WORK REQUIRED | Reproduce word for word the part of the rows that opens with the line containing "Task: Expand the Live Account Gains row" and closes with the line containing "Looking at the screenshot, I should coord(183,35).", including both of those lines.
++++ LISTED ENTRIES
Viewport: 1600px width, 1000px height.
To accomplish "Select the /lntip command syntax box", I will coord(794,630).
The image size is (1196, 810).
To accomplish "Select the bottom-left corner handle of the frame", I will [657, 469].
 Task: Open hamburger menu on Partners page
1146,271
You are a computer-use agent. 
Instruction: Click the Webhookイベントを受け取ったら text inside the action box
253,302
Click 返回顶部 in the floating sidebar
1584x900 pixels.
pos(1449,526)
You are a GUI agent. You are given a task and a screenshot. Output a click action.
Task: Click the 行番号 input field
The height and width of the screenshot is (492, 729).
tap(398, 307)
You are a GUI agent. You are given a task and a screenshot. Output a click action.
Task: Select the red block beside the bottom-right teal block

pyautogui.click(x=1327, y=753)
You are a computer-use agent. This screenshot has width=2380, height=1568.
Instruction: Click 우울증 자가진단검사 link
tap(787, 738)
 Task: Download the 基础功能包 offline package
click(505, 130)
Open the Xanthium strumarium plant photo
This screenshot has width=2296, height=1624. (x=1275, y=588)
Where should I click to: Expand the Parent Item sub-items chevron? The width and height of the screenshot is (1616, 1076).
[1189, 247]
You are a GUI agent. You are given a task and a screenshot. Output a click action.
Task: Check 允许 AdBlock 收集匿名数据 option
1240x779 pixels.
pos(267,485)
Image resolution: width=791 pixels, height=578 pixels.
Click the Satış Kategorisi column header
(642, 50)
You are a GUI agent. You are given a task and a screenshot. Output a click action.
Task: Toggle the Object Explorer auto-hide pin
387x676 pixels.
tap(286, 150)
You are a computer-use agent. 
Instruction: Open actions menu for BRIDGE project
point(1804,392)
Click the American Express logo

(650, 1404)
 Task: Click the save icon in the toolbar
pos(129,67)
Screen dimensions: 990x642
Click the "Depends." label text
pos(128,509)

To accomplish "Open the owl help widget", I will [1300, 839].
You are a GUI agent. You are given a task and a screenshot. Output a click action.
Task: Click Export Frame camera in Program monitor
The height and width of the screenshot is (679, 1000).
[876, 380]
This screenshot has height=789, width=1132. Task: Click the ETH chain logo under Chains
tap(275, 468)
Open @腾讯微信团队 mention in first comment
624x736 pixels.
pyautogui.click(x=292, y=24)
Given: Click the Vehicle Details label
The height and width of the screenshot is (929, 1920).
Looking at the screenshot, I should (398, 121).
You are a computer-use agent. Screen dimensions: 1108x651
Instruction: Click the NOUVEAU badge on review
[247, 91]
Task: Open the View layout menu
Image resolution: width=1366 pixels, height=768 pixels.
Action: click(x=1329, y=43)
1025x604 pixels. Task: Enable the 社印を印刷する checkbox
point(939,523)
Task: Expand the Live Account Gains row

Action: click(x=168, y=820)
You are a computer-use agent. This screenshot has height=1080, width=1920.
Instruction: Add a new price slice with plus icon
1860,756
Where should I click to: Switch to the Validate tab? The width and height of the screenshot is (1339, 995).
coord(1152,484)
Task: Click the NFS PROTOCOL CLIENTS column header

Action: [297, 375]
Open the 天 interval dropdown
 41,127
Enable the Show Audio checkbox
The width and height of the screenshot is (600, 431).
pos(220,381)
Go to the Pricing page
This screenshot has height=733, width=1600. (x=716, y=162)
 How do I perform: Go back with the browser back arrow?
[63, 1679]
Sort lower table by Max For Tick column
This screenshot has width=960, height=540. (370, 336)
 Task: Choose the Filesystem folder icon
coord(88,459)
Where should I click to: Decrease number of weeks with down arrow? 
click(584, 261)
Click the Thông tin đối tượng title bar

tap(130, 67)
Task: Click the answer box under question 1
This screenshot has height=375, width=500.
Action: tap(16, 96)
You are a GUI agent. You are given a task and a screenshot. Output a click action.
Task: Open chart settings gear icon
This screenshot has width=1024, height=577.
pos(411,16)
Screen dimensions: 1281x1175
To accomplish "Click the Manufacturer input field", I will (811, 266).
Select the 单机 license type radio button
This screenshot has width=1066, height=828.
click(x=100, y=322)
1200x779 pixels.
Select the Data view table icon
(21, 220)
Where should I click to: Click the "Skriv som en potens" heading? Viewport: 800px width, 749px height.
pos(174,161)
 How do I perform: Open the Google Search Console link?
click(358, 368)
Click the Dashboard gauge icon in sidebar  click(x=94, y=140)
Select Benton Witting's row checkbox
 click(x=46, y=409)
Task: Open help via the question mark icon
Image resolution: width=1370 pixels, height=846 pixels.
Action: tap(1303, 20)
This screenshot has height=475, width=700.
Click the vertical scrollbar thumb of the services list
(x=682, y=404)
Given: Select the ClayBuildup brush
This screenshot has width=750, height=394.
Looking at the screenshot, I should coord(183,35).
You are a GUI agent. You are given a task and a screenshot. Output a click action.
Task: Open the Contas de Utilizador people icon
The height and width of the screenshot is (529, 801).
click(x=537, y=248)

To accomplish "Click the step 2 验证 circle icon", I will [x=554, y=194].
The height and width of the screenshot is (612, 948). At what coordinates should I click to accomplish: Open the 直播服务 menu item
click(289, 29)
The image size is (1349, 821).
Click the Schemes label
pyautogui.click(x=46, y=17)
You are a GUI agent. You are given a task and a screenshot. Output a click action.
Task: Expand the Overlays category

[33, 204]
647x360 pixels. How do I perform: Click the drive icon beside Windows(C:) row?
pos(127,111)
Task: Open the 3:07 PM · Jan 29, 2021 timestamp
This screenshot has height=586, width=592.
++++++++
FINISHED ANSWER |
Task: Expand the Live Account Gains row

Action: click(x=168, y=820)
You are a computer-use agent. This screenshot has height=1080, width=1920.
Instruction: Add a new price slice with plus icon
1860,756
Where should I click to: Switch to the Validate tab? The width and height of the screenshot is (1339, 995).
coord(1152,484)
Task: Click the NFS PROTOCOL CLIENTS column header

Action: [297, 375]
Open the 天 interval dropdown
 41,127
Enable the Show Audio checkbox
The width and height of the screenshot is (600, 431).
pos(220,381)
Go to the Pricing page
This screenshot has height=733, width=1600. (x=716, y=162)
 How do I perform: Go back with the browser back arrow?
[63, 1679]
Sort lower table by Max For Tick column
This screenshot has width=960, height=540. (370, 336)
 Task: Choose the Filesystem folder icon
coord(88,459)
Where should I click to: Decrease number of weeks with down arrow? 
click(584, 261)
Click the Thông tin đối tượng title bar

tap(130, 67)
Task: Click the answer box under question 1
This screenshot has height=375, width=500.
Action: tap(16, 96)
You are a GUI agent. You are given a task and a screenshot. Output a click action.
Task: Open chart settings gear icon
This screenshot has width=1024, height=577.
pos(411,16)
Screen dimensions: 1281x1175
To accomplish "Click the Manufacturer input field", I will (811, 266).
Select the 单机 license type radio button
This screenshot has width=1066, height=828.
click(x=100, y=322)
1200x779 pixels.
Select the Data view table icon
(21, 220)
Where should I click to: Click the "Skriv som en potens" heading? Viewport: 800px width, 749px height.
pos(174,161)
 How do I perform: Open the Google Search Console link?
click(358, 368)
Click the Dashboard gauge icon in sidebar  click(x=94, y=140)
Select Benton Witting's row checkbox
 click(x=46, y=409)
Task: Open help via the question mark icon
Image resolution: width=1370 pixels, height=846 pixels.
Action: tap(1303, 20)
This screenshot has height=475, width=700.
Click the vertical scrollbar thumb of the services list
(x=682, y=404)
Given: Select the ClayBuildup brush
This screenshot has width=750, height=394.
Looking at the screenshot, I should coord(183,35).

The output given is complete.